Because it is not needed. This always changes a NULL pointer into a non-NULL.
> This can be called from ondemand governor on sampling-rate updates ..
But that calls gov_cancel_work() before, right?
>
> > }
> > }
> > -EXPORT_SYMBOL_GPL(gov_add_timers);
> > +EXPORT_SYMBOL_GPL(gov_set_update_util);
> >
> > -static inline void gov_cancel_timers(struct cpufreq_policy *policy)

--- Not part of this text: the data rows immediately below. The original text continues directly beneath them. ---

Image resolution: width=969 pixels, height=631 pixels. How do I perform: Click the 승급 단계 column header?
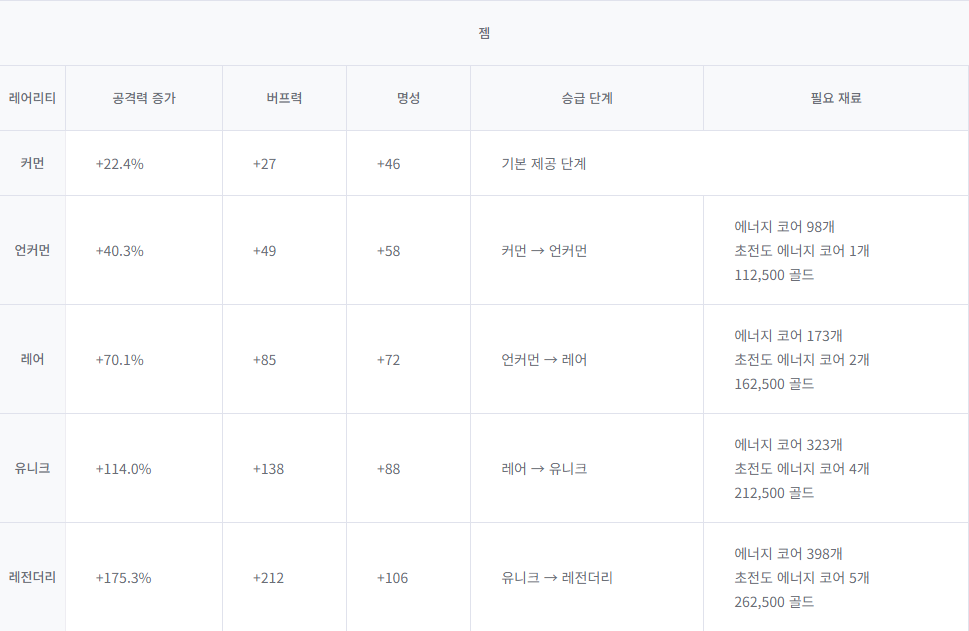tap(586, 98)
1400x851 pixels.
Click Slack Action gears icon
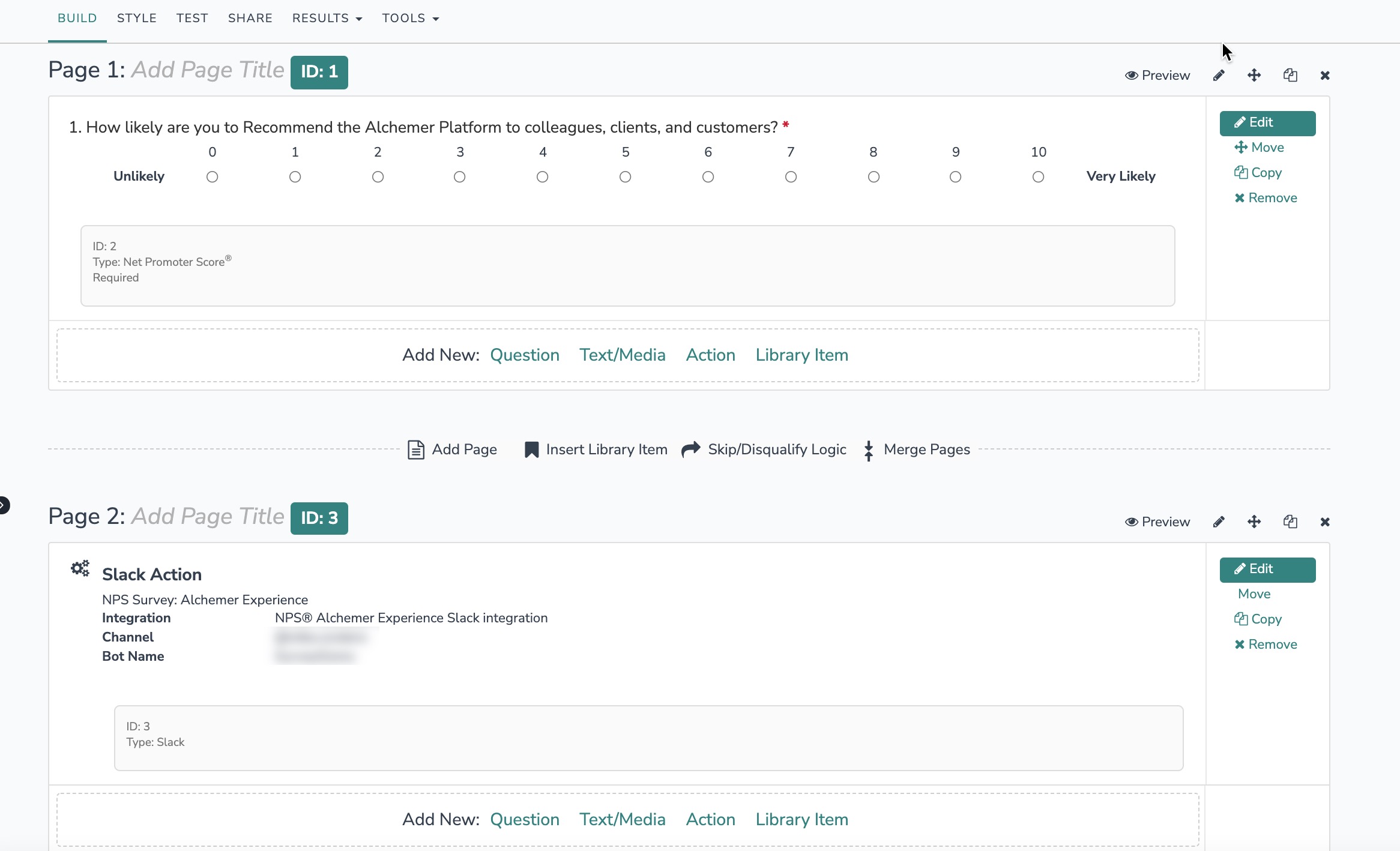pyautogui.click(x=80, y=568)
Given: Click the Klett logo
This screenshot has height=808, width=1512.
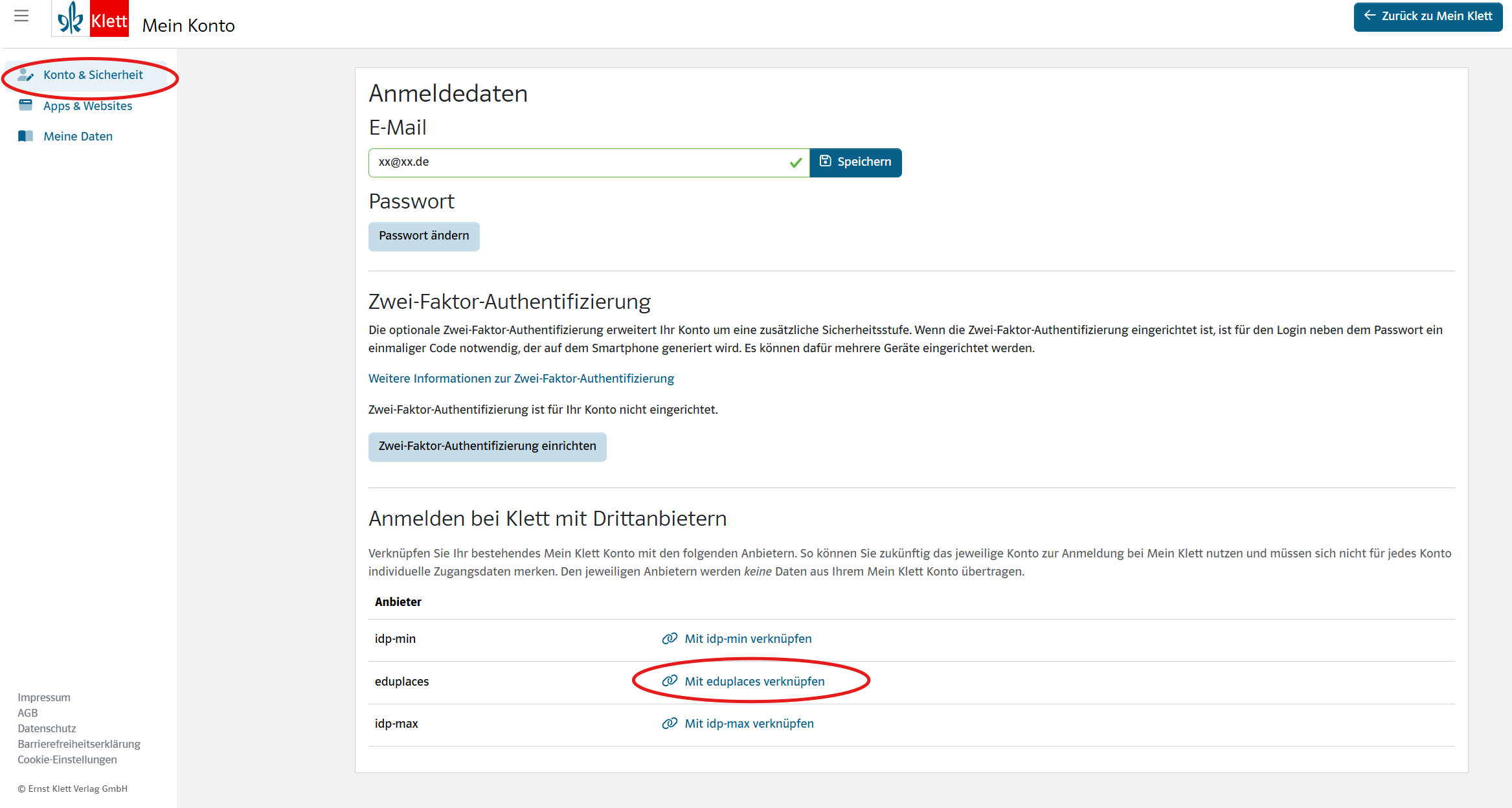Looking at the screenshot, I should pyautogui.click(x=91, y=19).
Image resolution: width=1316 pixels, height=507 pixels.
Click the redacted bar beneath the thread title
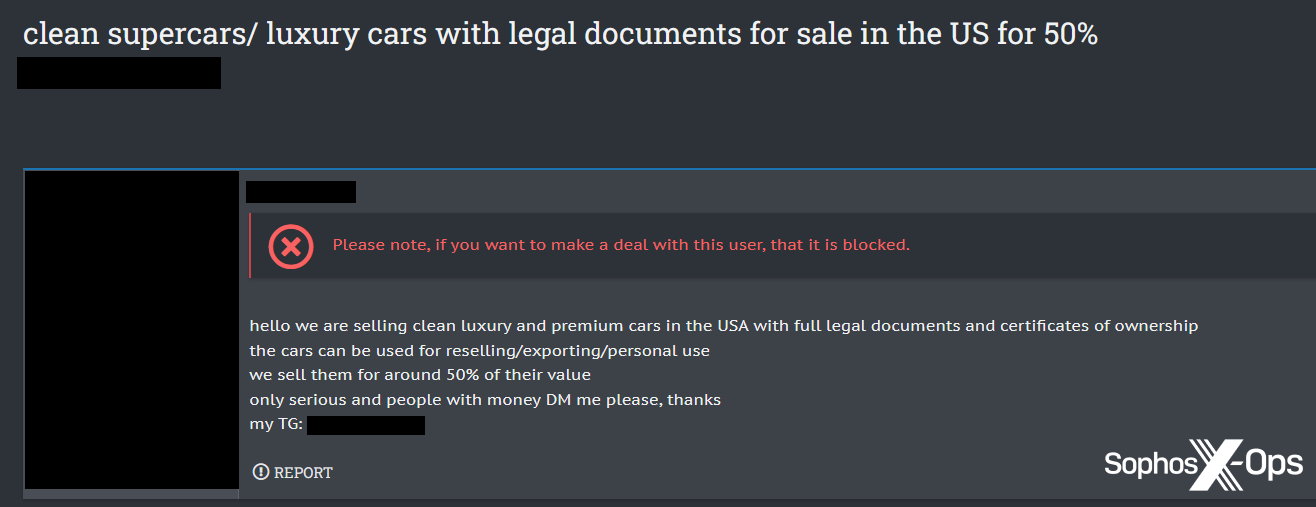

> > +static inline void gov_clear_update_util(struct cpufreq_policy *policy)
> > {
> > - struct dbs_data *dbs_data = policy->governor_data;
> > - struct cpu_dbs_info *cdbs;
> > int i;
> >
> > - for_each_cpu(i, policy->cpus) {
> > - cdbs = dbs_data->cdata->get_cpu_cdbs(i);
> > - del_timer_sync(&cdbs->timer);
> > - }
> > + for_each_cpu(i, policy->cpus)
> > + cpufreq_set_update_util_data(i, NULL);
> > +
> > + synchronize_rcu();
> > }
> >
> > void gov_cancel_work(struct cpu_common_dbs_info *shared)
> > {
> > - /* Tell dbs_timer_handler() to skip queuing up work items. */
> > + /* Tell dbs_update_util_handler() to skip queuing up work items. */
> > atomic_inc(&shared->skip_work);
> > /*
> > - * If dbs_timer_handler() is already running, it may not notice the
> > - * incremented skip_work, so wait for it to complete to prevent its work
> > - * item from being queued up after the cancel_work_sync() below.
> > - */
> > - gov_cancel_timers(shared->policy);
> > - /*
> > - * In case dbs_timer_handler() managed to run and spawn a work item
> > - * before the timers have been canceled, wait for that work item to
> > - * complete and then cancel all of the timers set up by it. If
> > - * dbs_timer_handler() runs again at that point, it will see the
> > - * positive value of skip_work and won't spawn any more work items.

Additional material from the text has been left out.